A partir du paragraphe 3 (peut-on encore parler de couplet?)
il introduit un "vous":"ils sont d'un autre clan et se mêlent à vous",vite remplacé par un "tu" :il y a vingt mille ans qu'ils te rentrent dans l'oeil"
ou bien même "A vendre", qui se termine par ;
"alors tu es passée et je me suis donné
A toi
Pour rien"
et même "la vendetta", dont le dernier vers est une interpellation:
" C'est le rouge qui prend de l'âge Camarades"

Par contre dans les poèmes qu'il a mis en musique,on en trouve moins (il y en a).De Baudelaire à Aragon,on trouve dans le corpus pas mal de portraits,d'histoires,mais aussi des "adresses"...Je ne fais pas la liste,c'est bien connu de nos lecteurs.
Retenons que avons là une particularité du style de Ferré
qu'il était bon de signaler.Jacques a bien fait de souligner cet aspect, qui pour moi allait sans dire, mais c'est mieux en le disant.
Certes cela pose le problème du statut du locuteur, qui n'est pas forcément l'auteur....Le "Je" n'est pas toujours identifiable,quand c'est un mort qui parle, comme dans les exemples donnés par Gluglups,on sait que ce "je" n'est pas l'auteur.En fait, on ne peut traiter ce pb de l'énonciation qu'au cas par cas.
Ce que Gluglups appelle "surplus discursif" est une idée intéressante..Ce serait bien qu'il explique un peu cette notion
......

Écrit par : francis delval | lundi, 21 janvier 2008

"Ce que Gluglups appelle "surplus discursif" est une idée intéressante..Ce serait bien qu'il explique un peu cette notion": cette impression est liée à tout ce que nous disons: peu de narration, interpellations et adresses (parfois répétées, parlées, voire chuchotées (avec un oeil à demi fermé fixant intensément le (télé)spectateur, formant un décrochage discursif), grande variété d'intonations (et d'"intentions") parfois dans la même chanson, assertions définitionnelles (thème/prédicat), axiologie (on évalue ce dont on parle selon le bien/le mal, le beau/le laid)...
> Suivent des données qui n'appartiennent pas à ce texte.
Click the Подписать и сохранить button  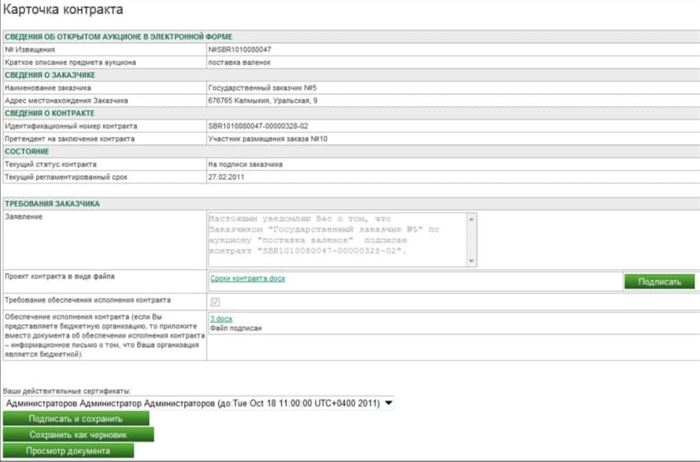[76, 419]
On accepte ou non cette emprise, cette saturation du discours: certains chanteurs s'écoutent plus "neutrement" si j'ose dire.
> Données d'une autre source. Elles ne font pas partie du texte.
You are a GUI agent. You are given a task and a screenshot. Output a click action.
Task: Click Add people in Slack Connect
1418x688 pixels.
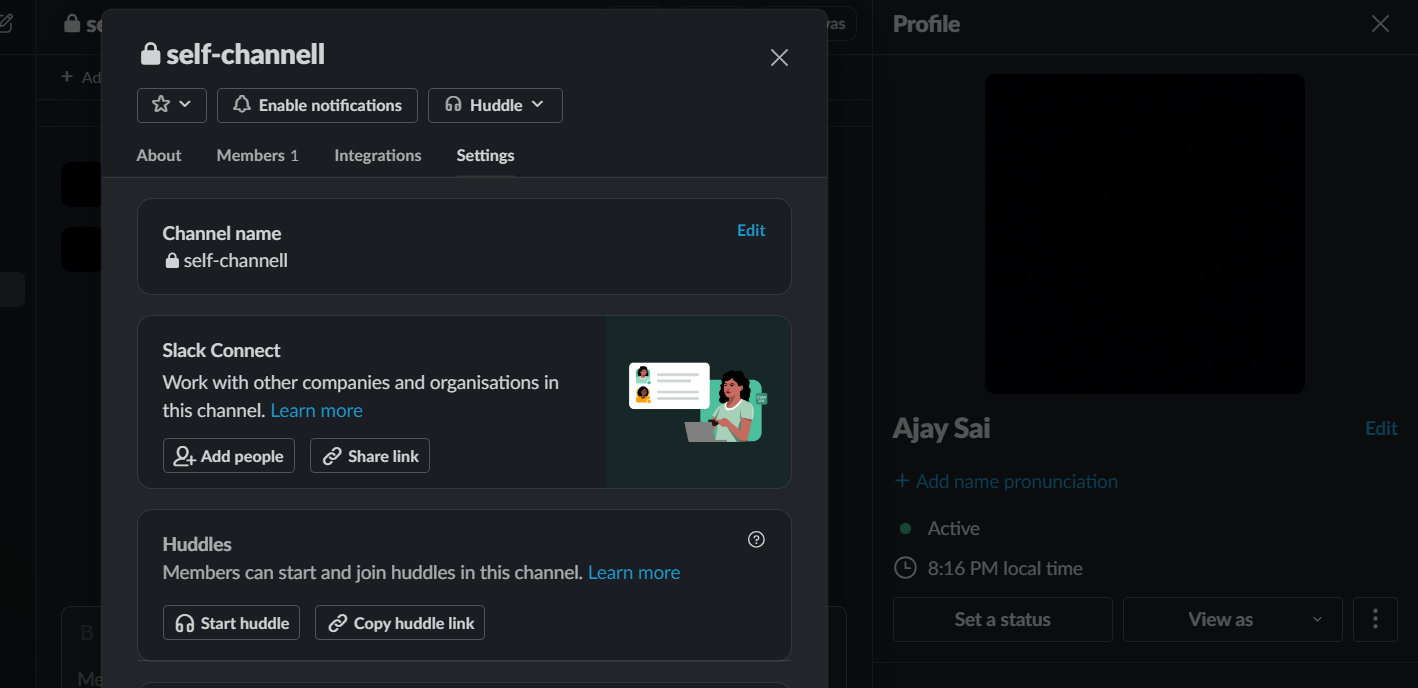click(229, 456)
"cela pose le problème du statut du locuteur, qui n'est pas forcément l'auteur....Le "Je" n'est pas toujours identifiable,quand c'est un mort qui parle, comme dans les exemples donnés par Gluglups,on sait que ce "je" n'est pas l'auteur.": la théorie littéraire recourt de plus en plus à la notion complexe d'"éthos", empruntée à la rhétorique ancienne, qui permet d'éviter l'écueil du "je" biographique et fictionnel.
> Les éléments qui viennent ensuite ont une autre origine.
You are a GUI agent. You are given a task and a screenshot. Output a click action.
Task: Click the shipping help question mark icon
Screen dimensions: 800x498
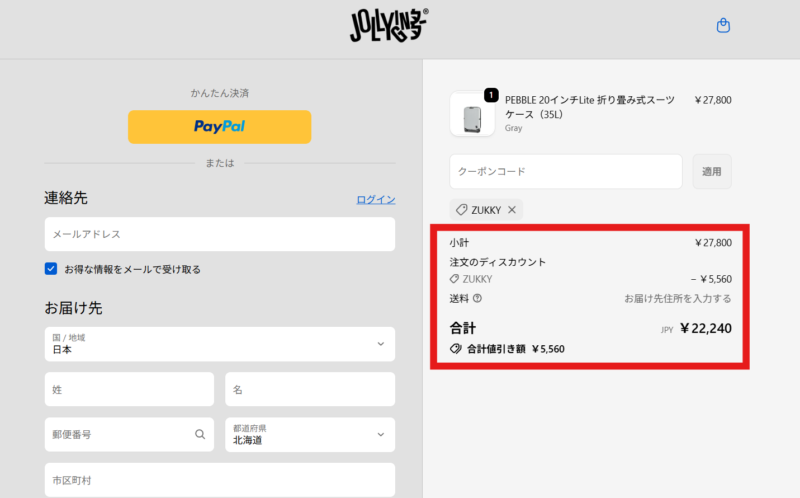pyautogui.click(x=477, y=298)
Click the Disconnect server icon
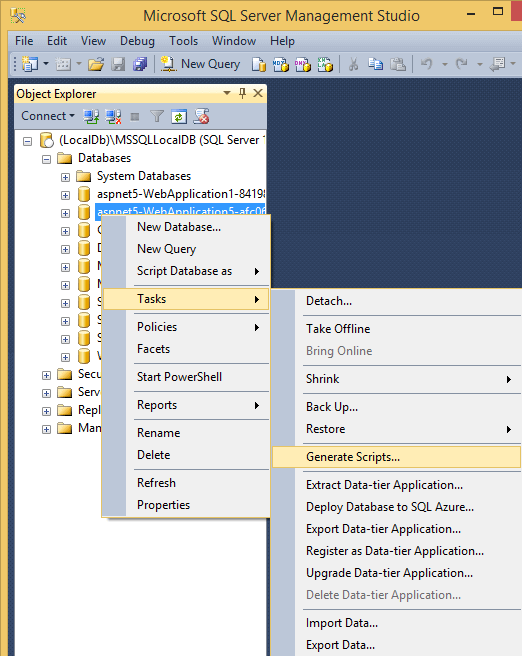 tap(113, 117)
Dans le cas des deux chansons citées, il y a l'identification d'un "je" à un personnage fictif (un soldat mort). Mais parfois le "lieu" de l'énonciation est un Ferré post mortem, une voix mécanisée sans qu'il n'y ait plus d'énonciateur (Ecoute-moi). Ce qui est étonnant chez Ferré, c'est à la fois cette insistance discursive et en même temps l'expression de sa disparition, de son absorption dans un objet de consommation dérisoire, "mécanique", automate presque, aboli bibelot d’inanité sonore...

Écrit par : gluglups | lundi, 21 janvier 2008

Gluglups,merci pour votre réponse ", avec la pointe d'humour habituelle qui nous mène à un beau final mallarméen..Ne nous dites plus que vous avez l'esprit trop confus (je vous cite) pour faire une note pour le blog.Si vous ne voulez pas , ça ne regarde que vous.
Je vous suis sur "la saturation du discours", qui se sent mieux évidemment en public, avec la gestuelle, les apartés,l'interpellation du public,etc...et sa "disparition", chanson,toujours éphémère, jamais exactement la même chaque jour.
quant au "je", dont on abuse depuis depuis que Doubrovski a mis l'autofiction à la mode,et que Philippe Lejeune en a fait carrière, reste à savoir si on peut le remplacer par le concept
d'éthos,remis en selle par Max Weber, et développé surtout, comme vous savez par Bourdieu.Question complexe,et il faudrait expliquer tout cela à nos lecteurs.
Un commentaire dense, savant, et ne manquant pas d'humour dans l'annexion de Mallarmé,demandait une réponse idoine.Nous aura-t-on compris?